Daniel Lemire's blog

, 5 min read

Fast divisionless computation of binomial coefficients

4 thoughts on “Fast divisionless computation of binomial coefficients”

  1. George Spelvin says:

    I know you know this, but to clarify for others: a division may require a multiply and two shifts (case 3 in the Granlund-Montgomery-Warren algorithm) or more (case 4). Computing binomial coefficients can use a single shift because it falls into the special case of a division which is known a priori to be exact.

    Also, you can eke a tiny bit more range out of fastbinomial(n,k) if you do the multiplication by f.inverse before the shift.

    The largest value which must be represented internally within fastbinomial is fastbinomial(n,k) * k; if that overflows 64 bits, the result will be inaccurate. However, the overflow does not matter for the multiplication by the inverse, only the shift, so only fastbinomial(n,k) << f.shift needs to fit into 64 bits.

    1. Also, you can eke a tiny bit more range out of fastbinomial(n,k) if you do the multiplication by f.inverse before the shift.

      I do not understand this comment. Can you elaborate?

    2. Computing binomial coefficients can use a single shift because it falls into the special case of a division which is known a priori to be exact.

      And if anyone is wondering why the division is exact (like I was), I wrote up an explanation here: https://ro-che.info/articles/2020-03-22-binomial-coefficients-integer-division

  2. Sujay Jayakar says:

    I was just working on a similar problem, and for my application I have 0 <= n <= 64 and 0 <= k <= 64, and storing a lookup table is acceptable. Here’s a trick I used for using symmetry to only store half of each row.

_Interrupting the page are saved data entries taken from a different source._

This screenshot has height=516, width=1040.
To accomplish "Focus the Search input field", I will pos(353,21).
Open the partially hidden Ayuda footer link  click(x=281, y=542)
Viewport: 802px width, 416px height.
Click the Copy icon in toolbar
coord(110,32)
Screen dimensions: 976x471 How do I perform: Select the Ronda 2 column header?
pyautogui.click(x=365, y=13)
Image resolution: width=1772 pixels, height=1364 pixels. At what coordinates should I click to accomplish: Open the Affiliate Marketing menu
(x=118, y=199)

    We start by precomputing all binom(n, k) via the recurrence B(n, k) = B(n - 1, k - 1) + B(n - 1, k) and B(n, n) = 1 and concatenating the rows into a flat array. Then, computing B(n, k) involves looking up the start of the nth row and taking the kth element of that row. The ith row has length i + 1, so the nth row starts at 1 + 2 + ... + n, which is n * (n + 1) / 2.

    1
    1 1
    1 2 1
    1 3 3 1
    1 4 6 4 1

    But, we’d like to store only the first half of each row, computing B(n, k) as B(n, min(k, n - k)).

    1
    1
    1 2
    1 3
    1 4 6

    Now, the length of the nth row is ceil((i + 1) / 2), and since ceil((n + 1) / m) = floor(n / m) + 1, we can compute this as n // 2 + 1 using integer division. To compute the start of the nth row in our table, we want to compute \sum_{i=0}^{n-1} {i // 2 + 1} in closed form.

    n: 0 1 2 3 4 5 ...
    row_len: 1 1 2 2 3 3 ...
    row_start: 0 1 2 4 6 9 ...

    If we have even n = 2m, then the sum of the previous row_lens is just 2 * (1 + 2 + ... m):

    row_start(2m) = 2 * (1 + 2 + ... + m)
    = 2 * m * (m + 1) / 2
    = m * (m + 1)

    Then, if we have odd n = 2m + 1, we need to add in row_len(2m).

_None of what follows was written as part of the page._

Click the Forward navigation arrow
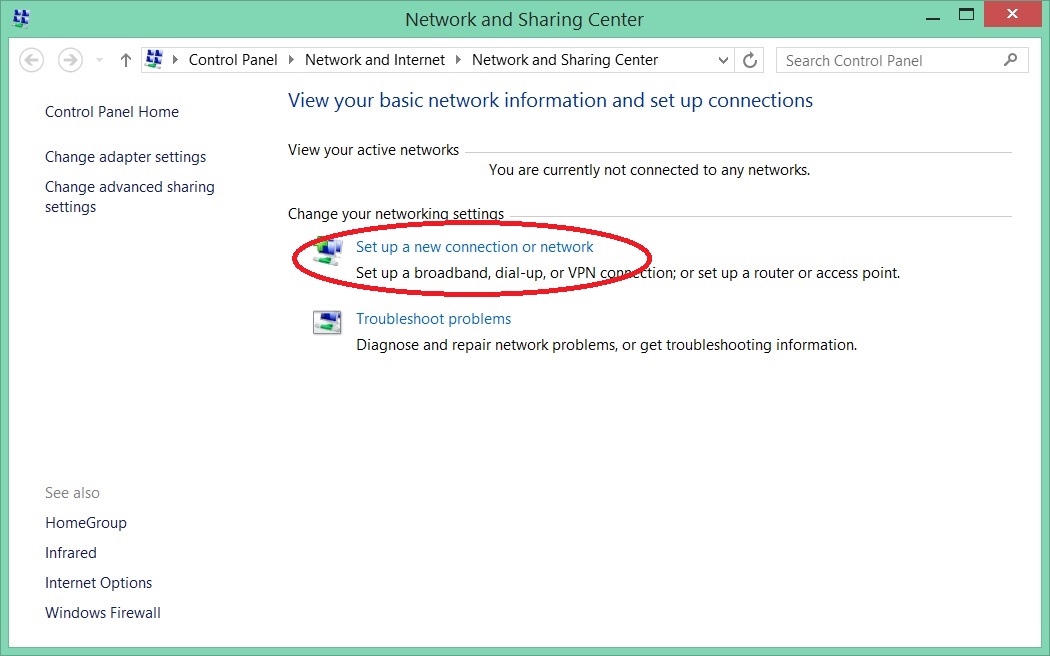 click(70, 60)
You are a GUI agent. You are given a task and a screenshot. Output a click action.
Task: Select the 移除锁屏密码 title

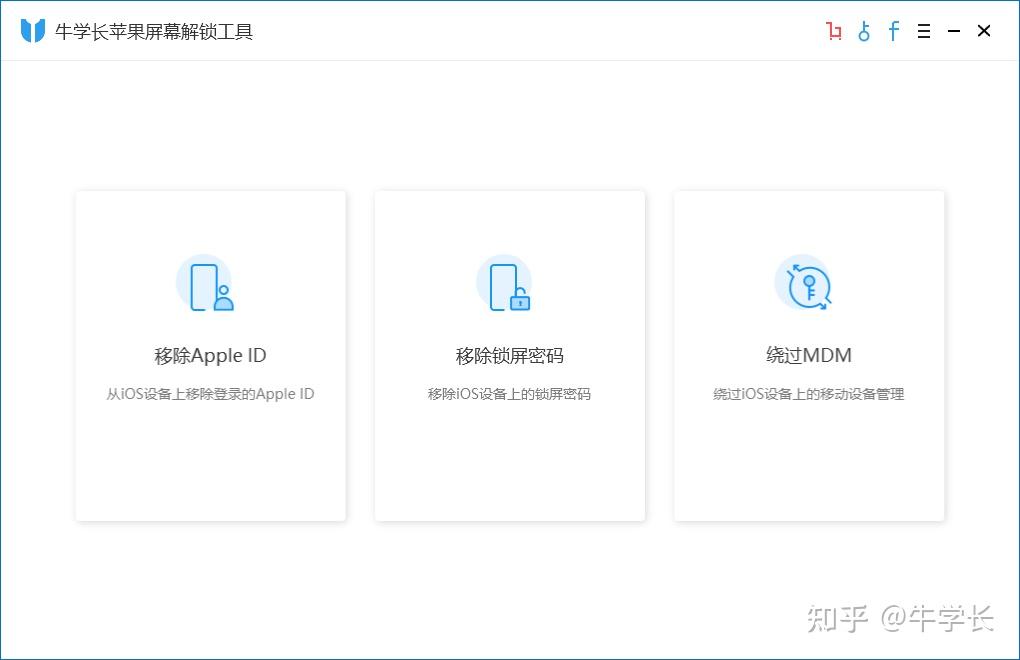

    row_start(2m + 1) = m * (m + 1) + row_len(2m)
    = m * (m + 1) + (m + 1)
    = (m + 1) * (m + 1)

    So we can now combine the two cases:

    row_start(n) = (n // 2 + n % 2) * (n // 2 + 1)

    The resulting table is compact, and querying it is efficient.

    fn binomial_coefficient(n: u8, k: u8) -> u64 {
    let (q, r) = (n as usize / 2, n as usize % 2);
    let row_start = (q + r) * (q + 1);
    let k = cmp::min(k, n - k) as usize;
    COEFFICIENT_TABLE[row_start + k]
    }

    My code is in this pull request.